Text excerpt —
* * *

RAID Fundamentals

   The basic idea of RAID (Redundant Array of Independent Disks) is to combine multiple inexpensive disk drives into an array of disk drives to obtain performance, capacity and reliability that exceeds that of a single large drive. The array of drives appears to the host computer as a single logical drive.The Mean Time Between Failure (MTBF) of the array is equal to the MTBF of an individual drive, divided by the number of drives in the array. Because of this, the MTBF of a non-redundant array (RAID 0) is too low for mission-critical systems. However, disk arrays can be made fault-tolerant by redundantly storing information in various ways.

Five types of array architectures, RAID 1 through RAID 5, were originally defined, each provides disk fault-tolerance with different compromises in features and performance. In addition to these five redundant array architectures, it has become popular to refer to a non-redundant array of disk drives as a RAID 0 array.

   Fundamental to RAID technology is striping. This is a method of combining multiple drives into one logical storage unit. Striping partitions the storage space of each drive into stripes, which can be as small as one sector (512 bytes) or as large as several megabytes. These stripes are then interleaved in a rotating sequence, so that the combined space is composed alternately of stripes from each drive. The specific type of operating environment determines whether large or small stripes should be used.

   Most operating systems today support concurrent disk I/O operations across multiple drives. However, in order to maximize throughput for the disk subsystem, the I/O load must be balanced across all the drives so that each drive can be kept busy as much as possible. In a multiple drive system without striping, the disk I/O load is never perfectly balanced. Some drives will contain data files that are frequently accessed and some drives will rarely be accessed.

   By striping the drives in the array with stripes large enough so that each record falls entirely within one stripe, most records can be evenly distributed across all drives. This keeps all drives in the array busy during heavy load situations. This situation allows all drives to work concurrently on different I/O operations, and thus maximize the number of simultaneous I/O operations that can be performed by the array.

RAID 0 is typically defined as a group of striped disk drives without parity or data redundancy. RAID 0 arrays can be configured with large stripes for multi-user environments or small stripes for single-user systems that access long sequential records. RAID 0 arrays deliver the best data storage efficiency and performance of any array type. The disadvantage is that if one drive in a RAID 0 array fails, the entire array fails.

* * *

Tasks for this exercise —
A. According to the RAID fundamentals text, what is the smallest size a stripe can be?
B. Using the RAID fundamentals text, decide whether each statement agrees with it: (i) the host computer sees the array of drives as a single logical drive; (ii) RAID 0 stores parity information to provide redundancy; (iii) six redundant array architectures were originally defined.
C. Repeat the part of the RAID fundamentals text that opens with the words containing "By striping the" and closes with "by the array.".

* * *

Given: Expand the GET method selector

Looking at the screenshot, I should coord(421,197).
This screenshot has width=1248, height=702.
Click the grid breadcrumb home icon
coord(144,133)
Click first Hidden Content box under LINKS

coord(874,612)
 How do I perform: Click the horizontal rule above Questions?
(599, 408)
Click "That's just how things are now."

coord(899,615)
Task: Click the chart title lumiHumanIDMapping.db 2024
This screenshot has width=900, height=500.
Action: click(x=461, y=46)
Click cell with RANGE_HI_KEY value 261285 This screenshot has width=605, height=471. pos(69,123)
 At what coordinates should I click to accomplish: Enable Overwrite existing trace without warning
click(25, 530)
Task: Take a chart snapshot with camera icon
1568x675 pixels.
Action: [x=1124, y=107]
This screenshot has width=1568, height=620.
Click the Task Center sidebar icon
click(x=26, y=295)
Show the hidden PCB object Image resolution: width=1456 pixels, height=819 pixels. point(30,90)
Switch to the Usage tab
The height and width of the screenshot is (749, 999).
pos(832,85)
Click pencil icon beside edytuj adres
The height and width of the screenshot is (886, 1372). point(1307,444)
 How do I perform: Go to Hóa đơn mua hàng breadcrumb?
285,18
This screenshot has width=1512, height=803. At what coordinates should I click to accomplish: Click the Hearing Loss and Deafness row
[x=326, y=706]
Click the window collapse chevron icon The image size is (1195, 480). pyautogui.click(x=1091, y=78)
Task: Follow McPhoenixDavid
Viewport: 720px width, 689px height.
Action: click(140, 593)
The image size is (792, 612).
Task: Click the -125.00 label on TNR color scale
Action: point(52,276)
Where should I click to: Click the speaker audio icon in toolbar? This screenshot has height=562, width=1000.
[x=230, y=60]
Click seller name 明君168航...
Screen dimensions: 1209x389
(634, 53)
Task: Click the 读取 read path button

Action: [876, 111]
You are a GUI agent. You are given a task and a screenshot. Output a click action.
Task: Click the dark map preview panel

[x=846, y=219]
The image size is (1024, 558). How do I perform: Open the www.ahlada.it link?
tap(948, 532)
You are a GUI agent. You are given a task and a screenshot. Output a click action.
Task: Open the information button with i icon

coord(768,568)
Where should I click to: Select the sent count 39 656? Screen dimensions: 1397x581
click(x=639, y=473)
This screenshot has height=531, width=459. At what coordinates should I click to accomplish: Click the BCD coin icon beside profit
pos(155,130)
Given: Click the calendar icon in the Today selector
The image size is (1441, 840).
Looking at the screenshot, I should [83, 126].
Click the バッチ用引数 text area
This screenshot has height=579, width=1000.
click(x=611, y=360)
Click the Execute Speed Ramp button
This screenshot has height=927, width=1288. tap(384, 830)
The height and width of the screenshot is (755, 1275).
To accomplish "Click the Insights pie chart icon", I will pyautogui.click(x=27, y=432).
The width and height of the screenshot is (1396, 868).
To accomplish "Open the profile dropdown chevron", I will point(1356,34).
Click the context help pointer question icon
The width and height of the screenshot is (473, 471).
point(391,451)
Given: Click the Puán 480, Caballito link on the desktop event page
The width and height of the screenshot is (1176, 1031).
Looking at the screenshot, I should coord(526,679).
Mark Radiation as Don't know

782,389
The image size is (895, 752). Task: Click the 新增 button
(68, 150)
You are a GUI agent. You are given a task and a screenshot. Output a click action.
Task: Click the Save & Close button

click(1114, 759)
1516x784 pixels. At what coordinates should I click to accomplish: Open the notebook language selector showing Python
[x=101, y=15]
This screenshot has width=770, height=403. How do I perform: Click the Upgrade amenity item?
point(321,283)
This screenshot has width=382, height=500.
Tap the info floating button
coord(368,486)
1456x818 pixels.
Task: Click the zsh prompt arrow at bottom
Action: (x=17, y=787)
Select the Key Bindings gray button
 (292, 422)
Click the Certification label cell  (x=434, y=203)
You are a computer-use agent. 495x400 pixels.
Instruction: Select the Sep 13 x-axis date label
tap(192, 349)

* * *

Results —
A. One sector (512 bytes).

B.
(i) Yes: "The array of drives appears to the host computer as a single logical drive."
(ii) No: "RAID 0 is typically defined as a group of striped disk drives without parity or data redundancy."
(iii) No: "Five types of array architectures, RAID 1 through RAID 5, were originally defined"

C.
By striping the drives in the array with stripes large enough so that each record falls entirely within one stripe, most records can be evenly distributed across all drives. This keeps all drives in the array busy during heavy load situations. This situation allows all drives to work concurrently on different I/O operations, and thus maximize the number of simultaneous I/O operations that can be performed by the array.